American singer-songwriter

Cameron Alexander Francis Walker-Wright (born April 24, 1989), professionally known as Cameron Walker, is a singer, songwriter, producer, and artist from Southport, Connecticut. He is currently in the supergroup band Twin XL along with John Gomez and Stephen Gomez.

He is currently based in Los Angeles, CA and has written songs for bands and artists such as Lindsey Stirling, All Time Low, Sabrina Carpenter, and The Ready Set. He is also known from the band Weatherstar.

Cameron has composed music for brands such as Apple, T-Mobile, Victoria's Secret, and Sleepy's. In addition, he has composed music for the networks NBC, ABC, and ESPN.

== Career ==
In 2009, Walker formed the band Weatherstar. The band released their self-titled debut EP in 2010 and includes the songs, "Wish You Would Stay" and "Postcards". The group toured with The Bigger Lights, The Graduate and You Me and Everyone We Know, as well as performing at the Vans Warped Tour in 2010. In April 2011, an EP entitled, Crystal Ball was released. In November 2011, a Christmas EP titled, Christmas Makes the Heart Grow Fonder was released along with the lead single, "It's Not Christmas Without You Here".

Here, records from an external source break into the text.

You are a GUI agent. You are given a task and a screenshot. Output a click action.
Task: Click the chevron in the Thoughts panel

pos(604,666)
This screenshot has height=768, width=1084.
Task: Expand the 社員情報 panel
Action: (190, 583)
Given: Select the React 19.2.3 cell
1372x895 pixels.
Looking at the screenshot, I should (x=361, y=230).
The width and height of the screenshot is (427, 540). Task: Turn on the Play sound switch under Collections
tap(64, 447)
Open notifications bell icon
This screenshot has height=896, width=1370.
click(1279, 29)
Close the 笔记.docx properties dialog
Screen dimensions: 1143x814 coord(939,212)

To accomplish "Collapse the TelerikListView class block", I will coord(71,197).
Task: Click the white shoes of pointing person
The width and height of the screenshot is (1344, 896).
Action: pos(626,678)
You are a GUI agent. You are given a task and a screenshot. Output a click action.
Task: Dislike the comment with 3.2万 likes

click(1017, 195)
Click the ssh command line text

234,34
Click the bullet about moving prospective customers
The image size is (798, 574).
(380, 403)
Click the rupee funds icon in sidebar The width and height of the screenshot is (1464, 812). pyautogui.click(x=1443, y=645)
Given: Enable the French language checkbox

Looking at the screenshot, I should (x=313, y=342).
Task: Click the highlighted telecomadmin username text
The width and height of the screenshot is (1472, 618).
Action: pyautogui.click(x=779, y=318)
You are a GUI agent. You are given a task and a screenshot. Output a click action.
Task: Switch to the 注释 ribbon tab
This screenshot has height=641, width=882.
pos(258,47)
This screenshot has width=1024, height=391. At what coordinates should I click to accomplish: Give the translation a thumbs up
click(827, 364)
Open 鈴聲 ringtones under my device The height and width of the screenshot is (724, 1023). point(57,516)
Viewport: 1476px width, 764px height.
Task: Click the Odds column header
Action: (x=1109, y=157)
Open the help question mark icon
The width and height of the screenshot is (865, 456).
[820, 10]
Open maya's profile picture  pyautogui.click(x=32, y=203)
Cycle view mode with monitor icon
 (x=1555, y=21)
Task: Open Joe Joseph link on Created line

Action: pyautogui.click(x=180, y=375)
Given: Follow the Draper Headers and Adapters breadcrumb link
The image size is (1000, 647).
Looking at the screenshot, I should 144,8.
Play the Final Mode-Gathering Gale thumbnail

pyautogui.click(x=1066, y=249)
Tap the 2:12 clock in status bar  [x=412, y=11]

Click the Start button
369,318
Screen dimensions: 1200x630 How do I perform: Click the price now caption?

In 2012, his band Nineteen 80 Five (1985) was signed to Songs Music Publishing. Since then the band has gone on to release a collection of EPs and released the single, Summer Forever, on Hollywood Records. In September 2012, Walker debuted a new project with his brother Julian Walker called Brothers. They released their debut single, "12 Degrees" that same month. The duo later released "It's Not Christmas Without You Here" and cover of "Christmas (Baby, Please Come Home)" for streaming via Alternative Press in December 2012. In January 2013, Nineteen 80 Five released "Everything's Perfect" as the lead single from their second EP, which was released in February. In 2014, Cameron signed to songwriter and producer, David Hodges, as his first signing to his publishing company Third & Verse which was a joint venture with Kobalt Music Group.

Walker-Wright has played guitar, bass guitar and wrote several songs for The Ready Set. Walker wrote "Disappearing Act", "Concrete", "Run with Me" and "Swim" on The Ready Set's fifth studio album, I Will Be Nothing Without Your Love.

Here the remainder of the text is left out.